= TEXT EXTRACT =
==*==

In the post-conviction court's order finding that Petitioner did not properly exhaust the claim because he did not raise the claim on direct appeal, the court cited Spencer v. State, 842 So. 2d 52, 60 (Fla. 2003). The Spencer case found claims that should have been raised on direct appeal, but were not, were procedurally barred. Id. at 68. Accordingly, the prosecutorial misconduct claim is procedurally barred because the post-conviction court found the claim procedurally barred based on an independent and adequate state procedural rule. Wyatt v. State, 641 So. 2d 355, 358-59 (Fla. 1964)(refusing to lift procedural bar where defense attorney failed to object to closing argument which did not amount to fundamental error); Allen v. State, 662 So. 2d 323, 331 (Fla. 1995)(recognizing claim that prosecutor inflamed jury by improper argument not preserved for appeal because no contemporaneous objection at trial).

The post-conviction court also, in the alternative, denied Petitioner's claim on the merits, finding that the prosecutor's statements during closing argument did not misstate the facts, or mislead the jury. Even though the post-conviction court alternatively addressed the merits, this Court is bound by the application of the procedural bar. Spencer, 609 F.3d 1170, (11th Cir. 2010)(citing Parker, 331 F.3d at 774-75 (explaining that "an alternative merits holding leaves the procedural bar in place.")). Petitioner would now be barred under Florida law from raising the claim. Spencer v. State, 842 So. 2d at 52. As such, the claim is now procedurally defaulted, absent Petitioner's showing of cause for the failure to raise the claim on direct appeal and actual prejudice, or demonstrating that a failure to consider the claim will result in a fundamental miscarriage of justice. House v. Bell, 547 U.S. 518, 536 (2006)(citations omitted).

==*==

= WRITTEN TASK 1 =
In the passage on procedural default, what did the post-conviction court find about the prosecutor's statements during closing argument?

==*==

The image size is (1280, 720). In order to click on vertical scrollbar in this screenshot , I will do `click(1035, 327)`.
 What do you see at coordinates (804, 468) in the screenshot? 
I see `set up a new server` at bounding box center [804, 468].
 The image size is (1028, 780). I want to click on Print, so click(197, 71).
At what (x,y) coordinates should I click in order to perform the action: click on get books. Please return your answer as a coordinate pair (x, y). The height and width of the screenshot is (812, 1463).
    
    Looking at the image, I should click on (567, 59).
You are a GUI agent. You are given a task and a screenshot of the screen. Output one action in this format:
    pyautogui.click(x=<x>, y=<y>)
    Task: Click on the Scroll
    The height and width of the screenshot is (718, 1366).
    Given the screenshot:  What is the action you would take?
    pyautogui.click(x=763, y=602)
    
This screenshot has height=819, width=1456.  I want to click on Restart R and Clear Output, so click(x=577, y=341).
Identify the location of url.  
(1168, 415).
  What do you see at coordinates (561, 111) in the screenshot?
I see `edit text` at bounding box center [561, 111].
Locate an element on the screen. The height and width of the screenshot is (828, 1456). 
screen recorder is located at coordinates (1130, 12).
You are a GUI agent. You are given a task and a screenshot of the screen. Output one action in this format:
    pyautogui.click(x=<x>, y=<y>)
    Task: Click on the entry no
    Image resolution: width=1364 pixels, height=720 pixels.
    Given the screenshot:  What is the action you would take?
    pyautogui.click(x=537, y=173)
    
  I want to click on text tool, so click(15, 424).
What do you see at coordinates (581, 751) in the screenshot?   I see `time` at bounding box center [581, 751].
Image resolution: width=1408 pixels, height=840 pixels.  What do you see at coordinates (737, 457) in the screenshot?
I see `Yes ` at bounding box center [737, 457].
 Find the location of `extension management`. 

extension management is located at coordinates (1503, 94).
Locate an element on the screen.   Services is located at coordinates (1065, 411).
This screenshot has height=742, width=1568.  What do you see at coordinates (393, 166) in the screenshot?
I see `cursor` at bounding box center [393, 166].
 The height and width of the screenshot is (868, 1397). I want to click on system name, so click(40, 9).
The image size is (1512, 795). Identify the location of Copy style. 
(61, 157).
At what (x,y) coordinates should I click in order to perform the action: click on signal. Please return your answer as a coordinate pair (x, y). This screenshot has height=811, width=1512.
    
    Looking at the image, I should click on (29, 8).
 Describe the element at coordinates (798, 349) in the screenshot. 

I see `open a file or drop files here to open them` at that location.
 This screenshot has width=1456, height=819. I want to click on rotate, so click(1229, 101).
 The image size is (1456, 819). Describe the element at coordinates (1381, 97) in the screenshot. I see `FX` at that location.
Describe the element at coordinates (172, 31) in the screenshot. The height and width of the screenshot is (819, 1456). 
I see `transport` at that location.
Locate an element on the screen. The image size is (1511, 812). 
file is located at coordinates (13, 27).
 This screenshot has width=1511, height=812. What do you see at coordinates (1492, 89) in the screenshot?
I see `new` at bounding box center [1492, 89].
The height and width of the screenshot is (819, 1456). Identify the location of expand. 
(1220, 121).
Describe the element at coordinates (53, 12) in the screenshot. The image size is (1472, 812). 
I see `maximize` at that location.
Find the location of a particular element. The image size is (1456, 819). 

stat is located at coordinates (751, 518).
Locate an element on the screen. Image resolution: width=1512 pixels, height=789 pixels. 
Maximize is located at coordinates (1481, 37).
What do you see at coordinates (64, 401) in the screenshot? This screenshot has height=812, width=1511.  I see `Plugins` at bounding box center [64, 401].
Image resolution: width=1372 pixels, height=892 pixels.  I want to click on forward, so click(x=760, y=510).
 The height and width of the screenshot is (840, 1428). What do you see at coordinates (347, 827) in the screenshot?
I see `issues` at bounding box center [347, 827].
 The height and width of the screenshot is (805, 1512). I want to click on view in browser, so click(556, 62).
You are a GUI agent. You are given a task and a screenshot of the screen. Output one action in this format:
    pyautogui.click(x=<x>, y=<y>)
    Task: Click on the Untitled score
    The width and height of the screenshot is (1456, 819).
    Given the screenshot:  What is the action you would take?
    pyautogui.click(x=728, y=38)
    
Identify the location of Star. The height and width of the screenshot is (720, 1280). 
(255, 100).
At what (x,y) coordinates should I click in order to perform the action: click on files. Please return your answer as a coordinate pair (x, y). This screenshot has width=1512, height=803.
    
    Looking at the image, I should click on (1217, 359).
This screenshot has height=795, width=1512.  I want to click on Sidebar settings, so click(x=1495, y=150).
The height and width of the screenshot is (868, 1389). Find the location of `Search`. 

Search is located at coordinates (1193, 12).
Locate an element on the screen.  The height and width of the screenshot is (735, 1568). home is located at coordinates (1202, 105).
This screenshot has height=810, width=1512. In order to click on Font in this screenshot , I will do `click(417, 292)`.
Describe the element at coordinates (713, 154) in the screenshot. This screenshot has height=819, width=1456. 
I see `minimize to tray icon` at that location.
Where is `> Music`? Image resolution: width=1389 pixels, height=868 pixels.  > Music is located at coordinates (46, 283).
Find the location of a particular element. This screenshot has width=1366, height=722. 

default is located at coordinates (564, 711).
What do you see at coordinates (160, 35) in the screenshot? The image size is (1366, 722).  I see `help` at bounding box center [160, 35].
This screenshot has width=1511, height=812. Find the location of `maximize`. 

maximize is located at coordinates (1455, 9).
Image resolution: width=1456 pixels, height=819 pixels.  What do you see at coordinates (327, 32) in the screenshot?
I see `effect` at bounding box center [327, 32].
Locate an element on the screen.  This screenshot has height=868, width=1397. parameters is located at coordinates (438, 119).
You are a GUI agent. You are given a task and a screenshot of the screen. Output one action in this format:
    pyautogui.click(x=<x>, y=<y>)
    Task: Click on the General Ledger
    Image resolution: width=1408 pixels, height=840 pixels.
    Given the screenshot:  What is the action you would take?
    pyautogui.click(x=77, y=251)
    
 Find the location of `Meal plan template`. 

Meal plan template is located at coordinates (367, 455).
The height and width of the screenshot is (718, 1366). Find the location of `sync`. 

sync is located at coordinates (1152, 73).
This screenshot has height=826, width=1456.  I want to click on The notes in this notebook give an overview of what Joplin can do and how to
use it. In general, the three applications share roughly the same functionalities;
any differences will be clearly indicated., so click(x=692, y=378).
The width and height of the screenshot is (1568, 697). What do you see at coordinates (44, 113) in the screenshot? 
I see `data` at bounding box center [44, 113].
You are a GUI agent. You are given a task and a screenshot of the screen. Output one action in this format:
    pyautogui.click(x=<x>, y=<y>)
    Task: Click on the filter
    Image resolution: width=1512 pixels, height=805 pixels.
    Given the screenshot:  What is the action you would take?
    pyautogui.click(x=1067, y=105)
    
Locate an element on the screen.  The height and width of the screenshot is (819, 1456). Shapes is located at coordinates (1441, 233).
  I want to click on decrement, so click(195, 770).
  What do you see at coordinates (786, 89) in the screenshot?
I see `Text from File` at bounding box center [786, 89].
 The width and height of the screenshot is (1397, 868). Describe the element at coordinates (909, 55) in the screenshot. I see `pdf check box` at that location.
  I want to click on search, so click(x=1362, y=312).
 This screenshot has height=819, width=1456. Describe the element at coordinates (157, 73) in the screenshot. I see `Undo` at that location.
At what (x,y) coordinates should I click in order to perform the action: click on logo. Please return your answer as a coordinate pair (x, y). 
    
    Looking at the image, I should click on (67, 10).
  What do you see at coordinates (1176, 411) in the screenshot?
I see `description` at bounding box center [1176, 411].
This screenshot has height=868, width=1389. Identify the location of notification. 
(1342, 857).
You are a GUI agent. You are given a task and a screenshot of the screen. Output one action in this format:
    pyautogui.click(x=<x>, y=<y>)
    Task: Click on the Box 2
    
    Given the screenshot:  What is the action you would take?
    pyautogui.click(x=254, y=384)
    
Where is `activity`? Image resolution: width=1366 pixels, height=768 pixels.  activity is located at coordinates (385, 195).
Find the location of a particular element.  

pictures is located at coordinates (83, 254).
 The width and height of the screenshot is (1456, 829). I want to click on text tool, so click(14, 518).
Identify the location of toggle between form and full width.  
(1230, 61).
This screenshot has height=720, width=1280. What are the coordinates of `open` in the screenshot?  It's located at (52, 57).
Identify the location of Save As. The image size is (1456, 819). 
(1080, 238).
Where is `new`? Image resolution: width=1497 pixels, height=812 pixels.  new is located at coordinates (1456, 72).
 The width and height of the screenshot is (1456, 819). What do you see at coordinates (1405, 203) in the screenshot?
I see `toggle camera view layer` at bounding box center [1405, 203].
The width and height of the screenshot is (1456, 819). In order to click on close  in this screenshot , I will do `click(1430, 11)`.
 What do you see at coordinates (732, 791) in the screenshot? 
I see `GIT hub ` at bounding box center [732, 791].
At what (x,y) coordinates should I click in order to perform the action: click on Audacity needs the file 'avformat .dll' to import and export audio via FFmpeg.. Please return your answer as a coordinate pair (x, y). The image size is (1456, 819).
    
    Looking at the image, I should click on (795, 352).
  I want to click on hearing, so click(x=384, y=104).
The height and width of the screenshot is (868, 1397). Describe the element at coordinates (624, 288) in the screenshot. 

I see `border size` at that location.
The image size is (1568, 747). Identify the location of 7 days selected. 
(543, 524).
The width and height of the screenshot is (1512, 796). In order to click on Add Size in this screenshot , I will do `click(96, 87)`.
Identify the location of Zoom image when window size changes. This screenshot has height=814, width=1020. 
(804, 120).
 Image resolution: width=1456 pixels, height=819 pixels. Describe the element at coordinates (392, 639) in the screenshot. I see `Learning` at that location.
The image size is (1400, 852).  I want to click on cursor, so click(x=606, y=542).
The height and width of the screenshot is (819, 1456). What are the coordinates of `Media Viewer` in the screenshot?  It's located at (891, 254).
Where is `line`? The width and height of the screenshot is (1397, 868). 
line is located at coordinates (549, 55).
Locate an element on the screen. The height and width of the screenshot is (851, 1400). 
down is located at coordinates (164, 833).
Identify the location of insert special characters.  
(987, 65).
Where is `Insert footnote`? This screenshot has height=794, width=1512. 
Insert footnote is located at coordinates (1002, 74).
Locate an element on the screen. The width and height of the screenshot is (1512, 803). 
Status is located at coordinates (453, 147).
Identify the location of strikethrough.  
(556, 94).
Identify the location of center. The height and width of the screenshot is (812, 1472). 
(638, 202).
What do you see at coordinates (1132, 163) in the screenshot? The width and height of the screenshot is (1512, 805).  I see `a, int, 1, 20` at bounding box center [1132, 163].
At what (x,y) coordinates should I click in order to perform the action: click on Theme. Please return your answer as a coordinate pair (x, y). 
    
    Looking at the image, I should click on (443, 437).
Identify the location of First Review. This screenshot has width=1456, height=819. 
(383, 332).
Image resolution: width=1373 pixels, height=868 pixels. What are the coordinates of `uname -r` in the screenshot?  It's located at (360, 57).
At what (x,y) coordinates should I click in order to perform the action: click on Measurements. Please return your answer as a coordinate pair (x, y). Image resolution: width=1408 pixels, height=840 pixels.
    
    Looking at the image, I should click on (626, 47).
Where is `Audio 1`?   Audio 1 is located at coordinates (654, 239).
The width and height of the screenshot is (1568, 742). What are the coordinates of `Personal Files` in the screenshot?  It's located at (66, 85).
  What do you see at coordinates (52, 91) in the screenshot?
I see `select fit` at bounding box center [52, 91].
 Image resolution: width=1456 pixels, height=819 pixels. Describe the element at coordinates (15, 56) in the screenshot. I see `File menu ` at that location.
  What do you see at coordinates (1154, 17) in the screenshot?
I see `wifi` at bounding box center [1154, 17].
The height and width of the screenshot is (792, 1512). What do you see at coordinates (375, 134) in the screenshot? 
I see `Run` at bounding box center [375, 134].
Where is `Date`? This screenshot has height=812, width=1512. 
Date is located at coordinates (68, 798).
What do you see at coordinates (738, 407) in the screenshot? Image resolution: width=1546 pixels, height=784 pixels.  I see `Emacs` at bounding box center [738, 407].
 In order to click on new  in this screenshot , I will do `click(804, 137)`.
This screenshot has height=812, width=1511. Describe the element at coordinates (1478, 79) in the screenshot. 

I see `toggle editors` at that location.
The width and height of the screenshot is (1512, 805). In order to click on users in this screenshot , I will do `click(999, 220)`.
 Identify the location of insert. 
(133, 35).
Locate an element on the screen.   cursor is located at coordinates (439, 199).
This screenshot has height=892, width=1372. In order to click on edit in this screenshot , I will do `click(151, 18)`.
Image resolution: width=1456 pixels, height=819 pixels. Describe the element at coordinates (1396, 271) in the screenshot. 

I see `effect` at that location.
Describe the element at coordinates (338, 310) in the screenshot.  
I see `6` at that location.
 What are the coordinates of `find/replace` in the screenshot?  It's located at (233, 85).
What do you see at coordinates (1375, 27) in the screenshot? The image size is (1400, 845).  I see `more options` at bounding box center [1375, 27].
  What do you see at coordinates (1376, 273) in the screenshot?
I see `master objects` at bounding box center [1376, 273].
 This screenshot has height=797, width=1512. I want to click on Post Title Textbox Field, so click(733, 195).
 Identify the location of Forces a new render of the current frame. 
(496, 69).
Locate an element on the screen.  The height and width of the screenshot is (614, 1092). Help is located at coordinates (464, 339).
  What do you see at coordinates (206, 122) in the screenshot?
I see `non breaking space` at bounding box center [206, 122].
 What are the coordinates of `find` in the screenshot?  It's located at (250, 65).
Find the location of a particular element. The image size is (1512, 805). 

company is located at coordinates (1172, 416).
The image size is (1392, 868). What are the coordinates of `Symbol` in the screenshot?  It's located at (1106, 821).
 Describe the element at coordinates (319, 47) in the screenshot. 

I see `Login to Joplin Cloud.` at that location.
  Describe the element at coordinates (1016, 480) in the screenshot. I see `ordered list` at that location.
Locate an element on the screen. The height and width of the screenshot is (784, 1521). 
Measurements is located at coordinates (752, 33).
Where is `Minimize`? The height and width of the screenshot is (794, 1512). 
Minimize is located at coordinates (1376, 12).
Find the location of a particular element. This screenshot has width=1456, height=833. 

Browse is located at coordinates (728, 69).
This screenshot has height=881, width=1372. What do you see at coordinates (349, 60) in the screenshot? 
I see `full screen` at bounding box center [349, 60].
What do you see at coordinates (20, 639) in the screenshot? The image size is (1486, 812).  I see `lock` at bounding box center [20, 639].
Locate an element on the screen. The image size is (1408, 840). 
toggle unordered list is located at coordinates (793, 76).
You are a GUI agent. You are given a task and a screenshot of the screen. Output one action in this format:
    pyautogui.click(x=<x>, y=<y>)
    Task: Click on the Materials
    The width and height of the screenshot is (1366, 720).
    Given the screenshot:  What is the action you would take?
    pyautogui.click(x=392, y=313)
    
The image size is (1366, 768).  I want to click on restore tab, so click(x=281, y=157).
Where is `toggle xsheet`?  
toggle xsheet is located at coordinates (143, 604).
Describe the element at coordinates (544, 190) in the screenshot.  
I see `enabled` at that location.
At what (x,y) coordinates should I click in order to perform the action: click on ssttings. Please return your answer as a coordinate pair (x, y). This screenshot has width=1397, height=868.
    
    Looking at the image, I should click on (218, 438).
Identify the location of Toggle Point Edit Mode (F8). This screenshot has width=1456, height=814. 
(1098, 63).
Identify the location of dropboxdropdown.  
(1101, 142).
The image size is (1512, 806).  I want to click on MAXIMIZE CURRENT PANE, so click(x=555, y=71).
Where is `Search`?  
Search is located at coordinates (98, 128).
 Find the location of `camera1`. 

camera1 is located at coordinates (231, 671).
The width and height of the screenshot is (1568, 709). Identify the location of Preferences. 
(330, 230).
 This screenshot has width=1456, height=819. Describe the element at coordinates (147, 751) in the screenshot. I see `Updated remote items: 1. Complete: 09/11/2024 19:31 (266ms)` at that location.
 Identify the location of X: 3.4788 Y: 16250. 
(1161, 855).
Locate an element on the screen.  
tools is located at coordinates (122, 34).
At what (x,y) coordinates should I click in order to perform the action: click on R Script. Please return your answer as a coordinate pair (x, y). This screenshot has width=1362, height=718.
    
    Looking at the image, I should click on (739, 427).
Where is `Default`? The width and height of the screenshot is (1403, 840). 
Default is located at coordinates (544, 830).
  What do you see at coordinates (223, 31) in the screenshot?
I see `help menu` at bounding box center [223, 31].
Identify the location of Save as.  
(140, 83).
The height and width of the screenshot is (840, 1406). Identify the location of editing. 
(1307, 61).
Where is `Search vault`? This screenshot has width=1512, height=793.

==*==

= WRITTEN TASK 2 =
Reproduce the lines of the entries verbatim, starting at the line containing "coordinates (1456, 72)." and ending at the line containing "center [732, 791].".

= EXERCISE SOLUTION 1 =
It found that they did not misstate the facts or mislead the jury.

= EXERCISE SOLUTION 2 =
Where is `new`? Image resolution: width=1497 pixels, height=812 pixels.  new is located at coordinates (1456, 72).
 The width and height of the screenshot is (1456, 819). What do you see at coordinates (1405, 203) in the screenshot?
I see `toggle camera view layer` at bounding box center [1405, 203].
The width and height of the screenshot is (1456, 819). In order to click on close  in this screenshot , I will do `click(1430, 11)`.
 What do you see at coordinates (732, 791) in the screenshot? 
I see `GIT hub ` at bounding box center [732, 791].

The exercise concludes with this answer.